# Exercise aim:
Please show every line in the entries below that includes the word "Given".

# Dataset entries:
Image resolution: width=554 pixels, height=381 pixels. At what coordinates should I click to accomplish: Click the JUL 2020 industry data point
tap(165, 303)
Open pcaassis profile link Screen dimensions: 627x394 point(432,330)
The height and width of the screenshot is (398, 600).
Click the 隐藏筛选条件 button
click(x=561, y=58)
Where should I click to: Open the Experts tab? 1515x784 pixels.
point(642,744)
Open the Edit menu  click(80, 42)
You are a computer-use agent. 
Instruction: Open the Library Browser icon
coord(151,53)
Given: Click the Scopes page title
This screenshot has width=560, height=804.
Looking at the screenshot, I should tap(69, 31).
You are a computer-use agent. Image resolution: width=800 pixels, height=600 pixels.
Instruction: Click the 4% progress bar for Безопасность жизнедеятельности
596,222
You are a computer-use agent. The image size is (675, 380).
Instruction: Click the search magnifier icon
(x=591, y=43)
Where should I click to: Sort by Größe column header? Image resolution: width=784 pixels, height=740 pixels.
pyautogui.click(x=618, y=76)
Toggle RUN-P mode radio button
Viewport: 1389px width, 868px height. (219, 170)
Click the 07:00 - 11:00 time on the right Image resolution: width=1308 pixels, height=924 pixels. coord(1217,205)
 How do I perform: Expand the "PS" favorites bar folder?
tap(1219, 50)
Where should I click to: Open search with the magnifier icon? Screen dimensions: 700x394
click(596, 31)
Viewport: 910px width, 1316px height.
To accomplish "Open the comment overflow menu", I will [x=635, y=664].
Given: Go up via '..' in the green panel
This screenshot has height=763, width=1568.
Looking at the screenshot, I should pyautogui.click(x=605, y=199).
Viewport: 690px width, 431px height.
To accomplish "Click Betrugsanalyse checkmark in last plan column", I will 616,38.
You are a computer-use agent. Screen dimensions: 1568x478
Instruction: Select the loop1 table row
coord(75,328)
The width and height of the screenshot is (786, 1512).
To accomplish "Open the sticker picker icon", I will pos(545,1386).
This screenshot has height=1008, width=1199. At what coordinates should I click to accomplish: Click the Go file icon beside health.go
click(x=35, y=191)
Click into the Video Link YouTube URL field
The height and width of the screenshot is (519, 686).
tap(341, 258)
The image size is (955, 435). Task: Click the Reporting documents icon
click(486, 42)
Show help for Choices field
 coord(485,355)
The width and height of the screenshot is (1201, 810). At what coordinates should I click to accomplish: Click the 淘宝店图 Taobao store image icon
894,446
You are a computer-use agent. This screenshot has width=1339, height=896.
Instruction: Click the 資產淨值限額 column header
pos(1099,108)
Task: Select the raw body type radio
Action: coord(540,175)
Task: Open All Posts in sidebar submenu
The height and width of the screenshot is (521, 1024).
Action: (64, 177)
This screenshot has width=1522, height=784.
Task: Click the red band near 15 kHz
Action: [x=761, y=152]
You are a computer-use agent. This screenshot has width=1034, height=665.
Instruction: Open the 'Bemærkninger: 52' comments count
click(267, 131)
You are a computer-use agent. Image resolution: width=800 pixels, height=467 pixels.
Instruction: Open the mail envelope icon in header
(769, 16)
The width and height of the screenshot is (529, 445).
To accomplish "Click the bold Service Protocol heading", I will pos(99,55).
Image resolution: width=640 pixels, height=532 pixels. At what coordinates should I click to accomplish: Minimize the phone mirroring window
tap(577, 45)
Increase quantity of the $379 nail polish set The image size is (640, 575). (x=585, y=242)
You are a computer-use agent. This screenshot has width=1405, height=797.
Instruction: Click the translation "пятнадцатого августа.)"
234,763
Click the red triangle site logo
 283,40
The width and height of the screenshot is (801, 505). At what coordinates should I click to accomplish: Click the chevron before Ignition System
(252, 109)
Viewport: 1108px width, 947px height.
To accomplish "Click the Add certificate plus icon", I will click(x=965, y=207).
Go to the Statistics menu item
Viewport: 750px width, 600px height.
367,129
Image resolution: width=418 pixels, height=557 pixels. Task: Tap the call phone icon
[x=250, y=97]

# Task answer:
Given: Click the Scopes page title
Given: Go up via '..' in the green panel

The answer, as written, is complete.